Este livro branco da Finextra, produzido em associação com a Smartstream Technologies, analisa o que mais pode ser feito para traduzir a medição do risco operacional em melhorias das margens operacionais e financeiras, bem como as barreiras a ultrapassar.
O setor dos serviços financeiros está sempre disposto a falar sobre o que está a fazer para reforçar as defesas cibernéticas, combater o branqueamento de capitais e outras atividades fraudulentas. No entanto, os eventos de perdas operacionais relacionados com a Execução, Entrega e Gestão de Processos (EDPM) e Clientes, Produtos e Processos de Negócio (CPBP) podem ser ainda mais prejudiciais financeiramente.
Existe uma pressão implacável para o crescimento das receitas, aquisição de clientes e fluxo. Mas a margem é igualmente importante, se não mais. Cada evento de perda operacional que ocorre porque não se retiraram lições de falhas anteriores é um golpe direto e significativo na margem.

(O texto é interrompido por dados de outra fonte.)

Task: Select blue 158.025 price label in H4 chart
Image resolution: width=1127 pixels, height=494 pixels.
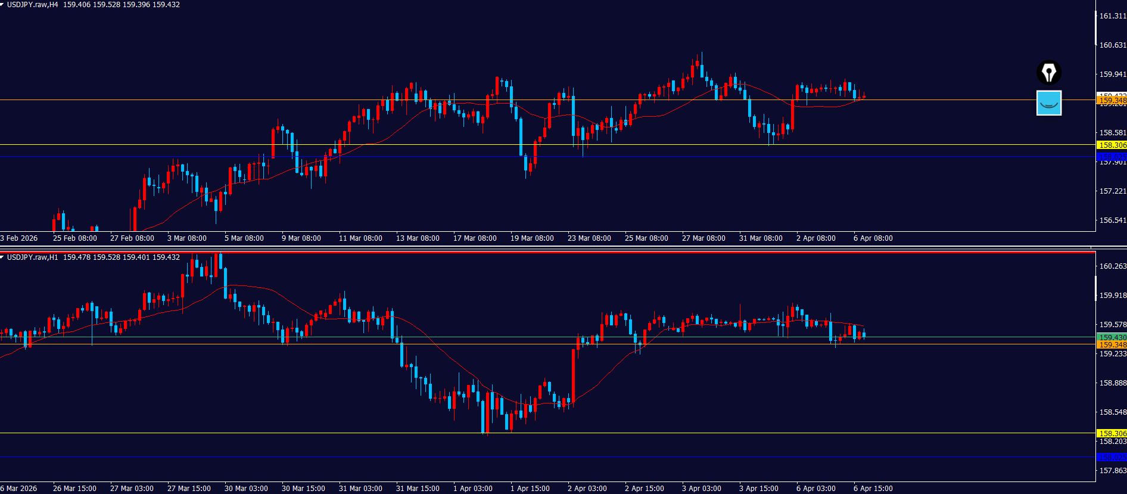Action: tap(1112, 157)
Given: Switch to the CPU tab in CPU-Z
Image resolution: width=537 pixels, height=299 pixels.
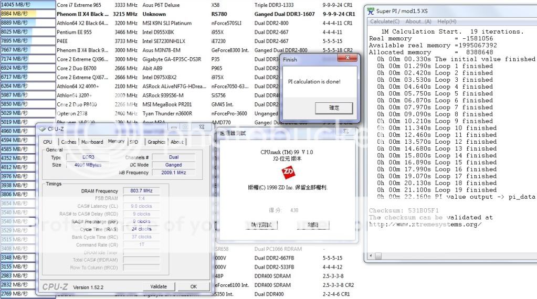Looking at the screenshot, I should 48,142.
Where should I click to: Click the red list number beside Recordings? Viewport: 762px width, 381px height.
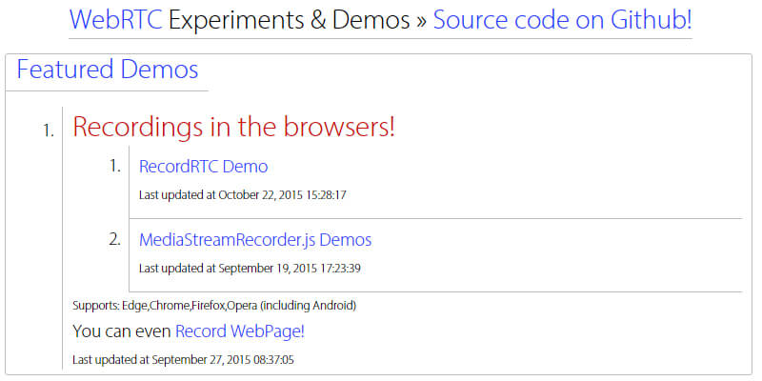49,130
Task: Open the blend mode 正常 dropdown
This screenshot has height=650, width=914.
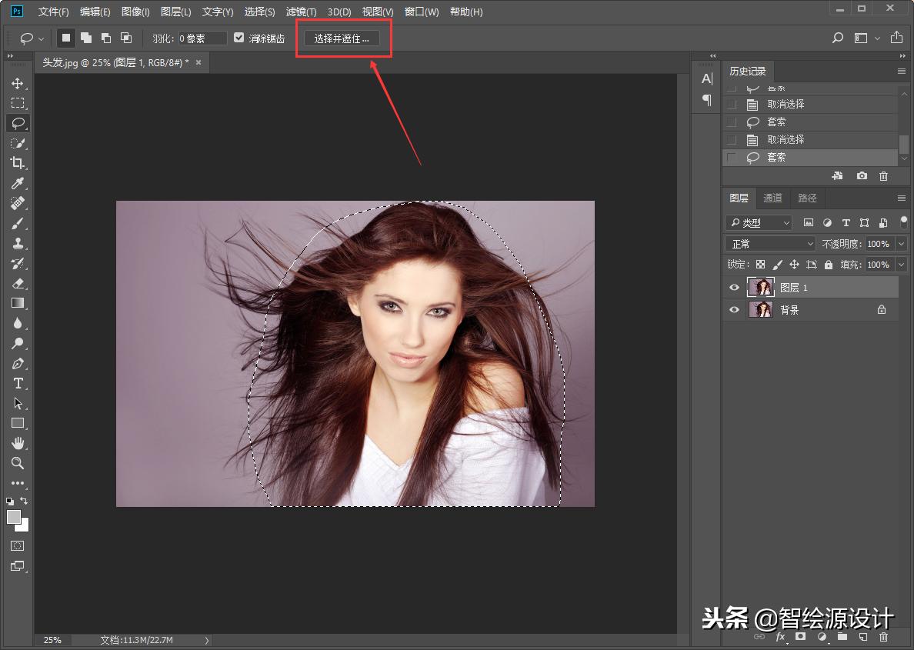Action: coord(769,244)
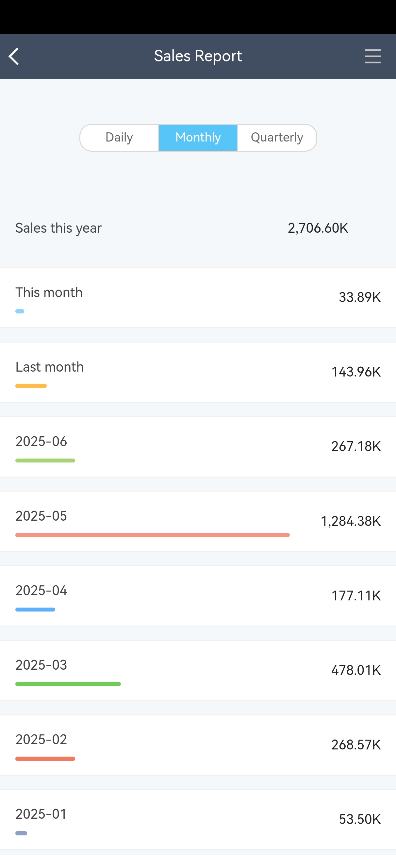Image resolution: width=396 pixels, height=855 pixels.
Task: Tap the 2025-01 sales entry
Action: (x=198, y=819)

Embora os departamentos de gestão de risco possam estar cientes da dimensão do problema, quantas pessoas que trabalham em reconciliações de dados, operações ou TI saberiam dizer o custo médio de um evento de perda? Quanto foco está a ser direcionado pelo conselho de administração e pela gestão executiva para garantir que as operações têm o que precisam para melhorar a qualidade e o fluxo de dados, introduzir a automação inteligente e remover pontos de contacto manuais e oportunidades de falha?